The same instruction set architecture could support several assembly languages. For example, there are two different conventions for x86 assembly: AT&T and NASM. Under one convention (AT&T), mov %eax, %ebx means move the contents of the eax register to the ebx register; under the other (Intel), mov eax, ebx implies a move in the opposite direction. The CPU is completely oblivious to such differences, since all it gets to see eventually is machine code. The machine code produced by AT&T mov %eax, %ebx and Intel mov ebx, eax is identical: 89C3 in hex, or 1000100111000011 in binary.

Yuval Filmus
  • 280,205
  • 27
  • 317
  • 514
2

That translation isn’t done by the CPU when it executed the instructions. It is done a lot earlier, when a program called “assembler” translates the assembler instructions into sequences of bits that the CPU can execute.

You say “it’s stored in binary”. Yes, it is translated from assembler to binary, and the binary code is stored.

How does the assembler do it? Write a C program that reads an integer, say the letters “1”, “2”, “3”, “4”, and writes the binary number 1234. An assembler is just the same, only more complicated.

gnasher729
  • 32,238
  • 36
  • 56
0

I couldn't find any answer to the question online but i think i figure it out.

1- when you type on your keyboard any alphabetical letters, you actually sending a binary code NOT the letter itself. So...

2- the alu of the computer it is a hardware circuits which takes the instructions it is based on and execute them. Here the ALU will NOT understand the MOV alphabetically

3- so Basically what developers did on early stage of making computer languages is making an assembler. Which is like a software and what it does is simple actually.

So what they did is writing a code(software) using binary already stored in the computer memory which takes the the MOV and translate it to binary.

It is something similar to this :

When You type on your keyboard: MOV Command using assembly language Before it goes to the ALU it will go to the software-harward which does this through circuits

Mov Command In binary when entering it by the keyboard M 01001101 O 01001111 V 01010110

Notice here : using assembly language MOV Command doesn't mean it is equal MOV String which has different value.

These 3 binaries in consecutively will send the The MOV Command to the main as 4 digits ALU

In general I think these 2 stages all done in the processor and how it is built in.

To confirm my theory you will find some processor not using same commands . And can't understand probably assembly language, since they built on another set of instruments entirely......

Or that's how I think about it I'm not sure

0

The assembler translates human-readable instructions to machine-language code, which are mere binary numbers.
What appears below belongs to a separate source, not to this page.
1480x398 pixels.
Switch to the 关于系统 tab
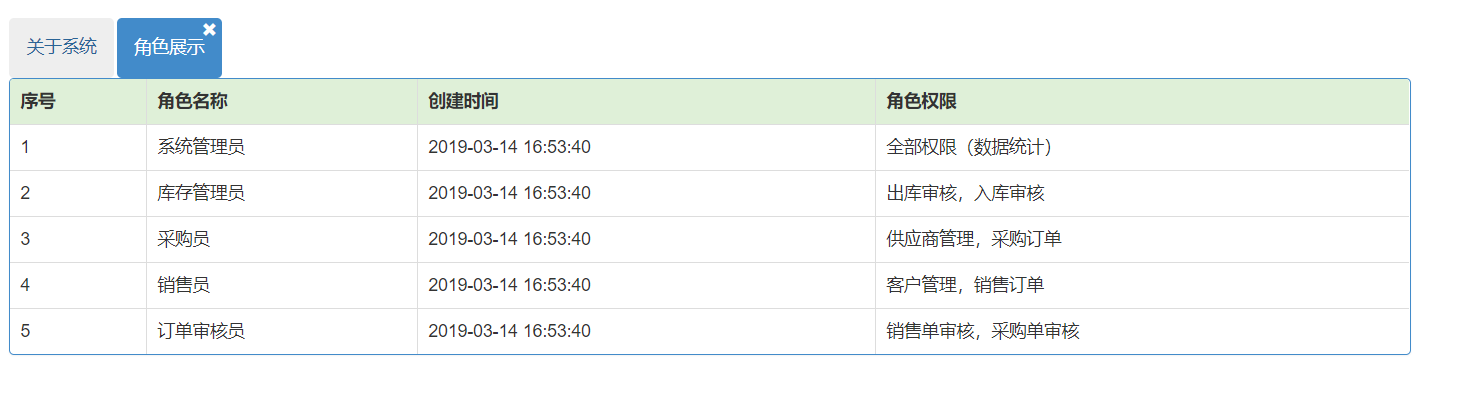pos(62,47)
The codes are made of an opcode (identification number of a specific operation) followed by arguments (register number, memory address, immediate value).

The processor fetches the opcodes one after another and has logic to recognize them and trigger a sequencer that will know where and when to fetch the next parts of the instruction, then execute them by fetching data from the appropriate source, directing it to the relevant section of the ALU and moving the results where appropriate.